This strawberry pound cake is the perfect treat to celebrate strawberry season! It’s jam-packed with little bites of strawberries and topped with a sweet berry glaze for even more strawberry flavor.

partially sliced strawberry pound cake topped with strawberry glaze and served on a white plate

With its moist, tender crumb and bursts of strawberry flavor in every bite, this cake is sure to become a favorite. Whether you’re looking for a breakfast treat, an afternoon snack, or a dessert to impress, this pound cake has got you covered. Top it off with a luscious strawberry glaze for an extra touch of indulgence!

Why You’ll Love This Strawberry Pound Cake Recipe

  • Bursting with fresh strawberry flavor.

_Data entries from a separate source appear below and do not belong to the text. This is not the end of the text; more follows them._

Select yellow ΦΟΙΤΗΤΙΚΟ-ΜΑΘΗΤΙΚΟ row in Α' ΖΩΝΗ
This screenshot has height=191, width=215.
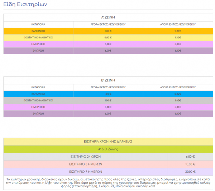[x=108, y=38]
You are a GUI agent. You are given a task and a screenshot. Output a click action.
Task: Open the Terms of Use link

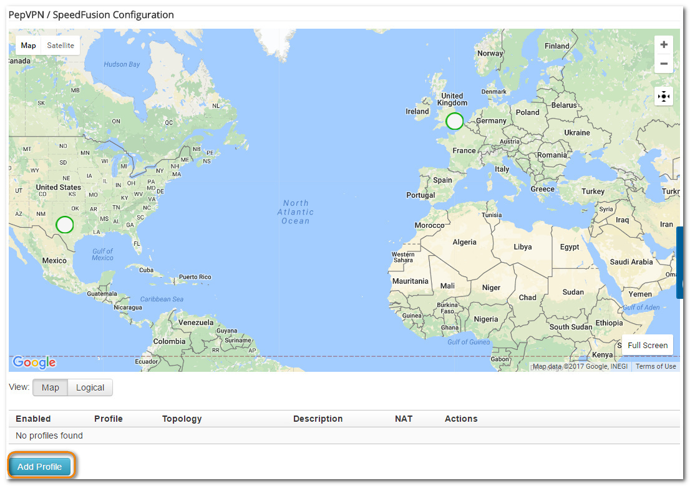coord(655,366)
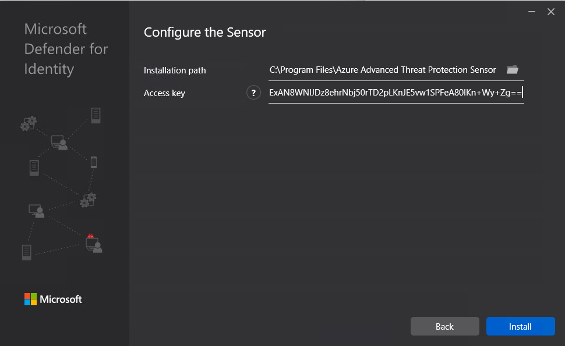Click the server icon at the diagram's top right
Viewport: 565px width, 346px height.
tap(96, 114)
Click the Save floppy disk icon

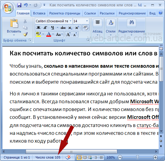19,5
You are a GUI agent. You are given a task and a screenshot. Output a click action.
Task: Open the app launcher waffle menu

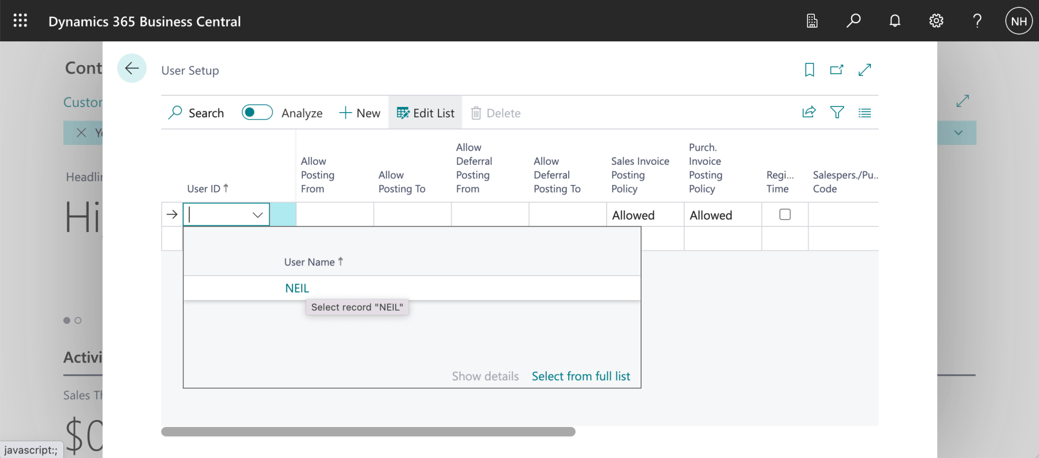20,21

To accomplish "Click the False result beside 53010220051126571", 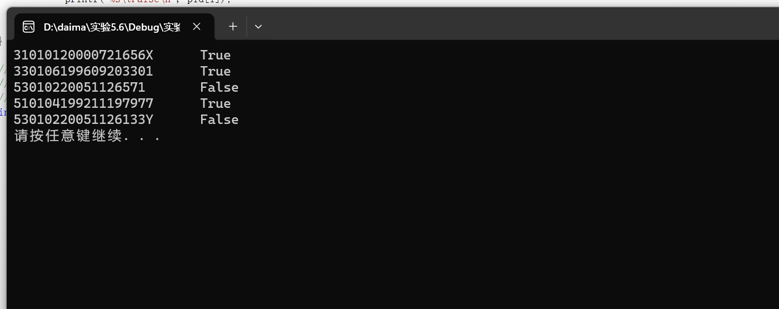I will [219, 87].
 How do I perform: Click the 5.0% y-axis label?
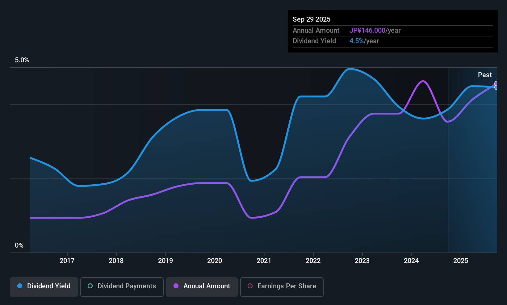tap(22, 60)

This strawberry pound cake is packed with real, juicy strawberries, giving you a sweet and slightly tart flavor in every bite.
  • Versatile. Serve it as a delightful dessert, a sweet breakfast treat, or a special afternoon snack. It’s perfect for any occasion!
  • Pretty in pink. The pop of color from the strawberries and the glossy strawberry glaze make this pound cake as pretty as it is tasty. It’s sure to impress at gatherings and family dinners.
  • Bake and share. This recipe makes two loaves, so you can keep one and share the other as a homemade gift or freeze for later.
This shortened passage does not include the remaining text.